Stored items

○ ○ ○ ○

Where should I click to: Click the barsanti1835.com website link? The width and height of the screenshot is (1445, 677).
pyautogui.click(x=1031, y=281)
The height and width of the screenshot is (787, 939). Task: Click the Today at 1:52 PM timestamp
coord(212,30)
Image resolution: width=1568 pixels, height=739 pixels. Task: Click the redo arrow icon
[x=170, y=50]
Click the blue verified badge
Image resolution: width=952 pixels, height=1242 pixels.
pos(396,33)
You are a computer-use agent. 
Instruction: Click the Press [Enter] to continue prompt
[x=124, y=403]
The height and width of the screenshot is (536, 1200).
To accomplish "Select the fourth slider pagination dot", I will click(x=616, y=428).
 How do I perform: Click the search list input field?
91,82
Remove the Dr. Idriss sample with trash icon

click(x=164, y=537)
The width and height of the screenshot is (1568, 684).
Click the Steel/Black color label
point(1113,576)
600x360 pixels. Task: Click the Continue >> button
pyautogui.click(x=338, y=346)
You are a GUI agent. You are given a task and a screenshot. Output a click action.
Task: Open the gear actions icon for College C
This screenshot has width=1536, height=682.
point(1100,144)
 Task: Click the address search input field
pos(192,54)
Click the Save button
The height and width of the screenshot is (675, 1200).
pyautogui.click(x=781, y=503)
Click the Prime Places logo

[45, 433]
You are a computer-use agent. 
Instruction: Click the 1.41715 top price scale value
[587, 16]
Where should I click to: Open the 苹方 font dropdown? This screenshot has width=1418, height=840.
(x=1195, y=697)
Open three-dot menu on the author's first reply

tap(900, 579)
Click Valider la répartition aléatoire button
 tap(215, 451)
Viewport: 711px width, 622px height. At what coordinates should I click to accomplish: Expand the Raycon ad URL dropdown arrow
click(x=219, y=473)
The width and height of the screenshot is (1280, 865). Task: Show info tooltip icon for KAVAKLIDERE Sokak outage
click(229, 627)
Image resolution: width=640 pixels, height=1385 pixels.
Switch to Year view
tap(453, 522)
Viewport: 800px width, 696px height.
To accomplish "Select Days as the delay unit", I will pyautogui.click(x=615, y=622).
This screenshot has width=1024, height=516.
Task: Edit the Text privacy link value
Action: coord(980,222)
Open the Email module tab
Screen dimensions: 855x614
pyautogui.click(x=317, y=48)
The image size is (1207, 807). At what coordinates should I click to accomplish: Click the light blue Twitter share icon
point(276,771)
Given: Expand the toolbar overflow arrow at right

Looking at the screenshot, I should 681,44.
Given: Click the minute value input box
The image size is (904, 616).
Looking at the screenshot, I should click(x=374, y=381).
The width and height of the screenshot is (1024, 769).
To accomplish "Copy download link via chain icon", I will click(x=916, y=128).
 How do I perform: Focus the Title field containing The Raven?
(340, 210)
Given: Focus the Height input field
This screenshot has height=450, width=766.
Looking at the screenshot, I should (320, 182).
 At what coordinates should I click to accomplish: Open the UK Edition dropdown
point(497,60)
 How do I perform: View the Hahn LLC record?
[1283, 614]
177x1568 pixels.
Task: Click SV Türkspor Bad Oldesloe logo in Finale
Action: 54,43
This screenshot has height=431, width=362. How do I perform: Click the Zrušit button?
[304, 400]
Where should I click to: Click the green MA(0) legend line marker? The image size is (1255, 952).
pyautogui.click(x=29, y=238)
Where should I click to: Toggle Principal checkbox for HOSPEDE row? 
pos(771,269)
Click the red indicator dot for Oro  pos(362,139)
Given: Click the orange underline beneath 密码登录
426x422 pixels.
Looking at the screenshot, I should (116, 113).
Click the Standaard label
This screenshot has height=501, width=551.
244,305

○ ○ ○ ○

• _INSTRUCTIONS FOR THE TASK_:
Reproduce the data exactly. All of it is needed.

• _RESULT BELOW_:
Where should I click to: Click the barsanti1835.com website link? The width and height of the screenshot is (1445, 677).
pyautogui.click(x=1031, y=281)
The height and width of the screenshot is (787, 939). Task: Click the Today at 1:52 PM timestamp
coord(212,30)
Image resolution: width=1568 pixels, height=739 pixels. Task: Click the redo arrow icon
[x=170, y=50]
Click the blue verified badge
Image resolution: width=952 pixels, height=1242 pixels.
pos(396,33)
You are a computer-use agent. 
Instruction: Click the Press [Enter] to continue prompt
[x=124, y=403]
The height and width of the screenshot is (536, 1200).
To accomplish "Select the fourth slider pagination dot", I will click(x=616, y=428).
 How do I perform: Click the search list input field?
91,82
Remove the Dr. Idriss sample with trash icon

click(x=164, y=537)
The width and height of the screenshot is (1568, 684).
Click the Steel/Black color label
point(1113,576)
600x360 pixels. Task: Click the Continue >> button
pyautogui.click(x=338, y=346)
You are a GUI agent. You are given a task and a screenshot. Output a click action.
Task: Open the gear actions icon for College C
This screenshot has width=1536, height=682.
point(1100,144)
 Task: Click the address search input field
pos(192,54)
Click the Save button
The height and width of the screenshot is (675, 1200).
pyautogui.click(x=781, y=503)
Click the Prime Places logo

[45, 433]
You are a computer-use agent. 
Instruction: Click the 1.41715 top price scale value
[587, 16]
Where should I click to: Open the 苹方 font dropdown? This screenshot has width=1418, height=840.
(x=1195, y=697)
Open three-dot menu on the author's first reply

tap(900, 579)
Click Valider la répartition aléatoire button
 tap(215, 451)
Viewport: 711px width, 622px height. At what coordinates should I click to accomplish: Expand the Raycon ad URL dropdown arrow
click(x=219, y=473)
The width and height of the screenshot is (1280, 865). Task: Show info tooltip icon for KAVAKLIDERE Sokak outage
click(229, 627)
Image resolution: width=640 pixels, height=1385 pixels.
Switch to Year view
tap(453, 522)
Viewport: 800px width, 696px height.
To accomplish "Select Days as the delay unit", I will pyautogui.click(x=615, y=622).
This screenshot has width=1024, height=516.
Task: Edit the Text privacy link value
Action: coord(980,222)
Open the Email module tab
Screen dimensions: 855x614
pyautogui.click(x=317, y=48)
The image size is (1207, 807). At what coordinates should I click to accomplish: Click the light blue Twitter share icon
point(276,771)
Given: Expand the toolbar overflow arrow at right

Looking at the screenshot, I should 681,44.
Given: Click the minute value input box
The image size is (904, 616).
Looking at the screenshot, I should click(x=374, y=381).
The width and height of the screenshot is (1024, 769).
To accomplish "Copy download link via chain icon", I will click(x=916, y=128).
 How do I perform: Focus the Title field containing The Raven?
(340, 210)
Given: Focus the Height input field
This screenshot has height=450, width=766.
Looking at the screenshot, I should (320, 182).
 At what coordinates should I click to accomplish: Open the UK Edition dropdown
point(497,60)
 How do I perform: View the Hahn LLC record?
[1283, 614]
177x1568 pixels.
Task: Click SV Türkspor Bad Oldesloe logo in Finale
Action: 54,43
This screenshot has height=431, width=362. How do I perform: Click the Zrušit button?
[304, 400]
Where should I click to: Click the green MA(0) legend line marker? The image size is (1255, 952).
pyautogui.click(x=29, y=238)
Where should I click to: Toggle Principal checkbox for HOSPEDE row? 
pos(771,269)
Click the red indicator dot for Oro  pos(362,139)
Given: Click the orange underline beneath 密码登录
426x422 pixels.
Looking at the screenshot, I should (116, 113).
Click the Standaard label
This screenshot has height=501, width=551.
244,305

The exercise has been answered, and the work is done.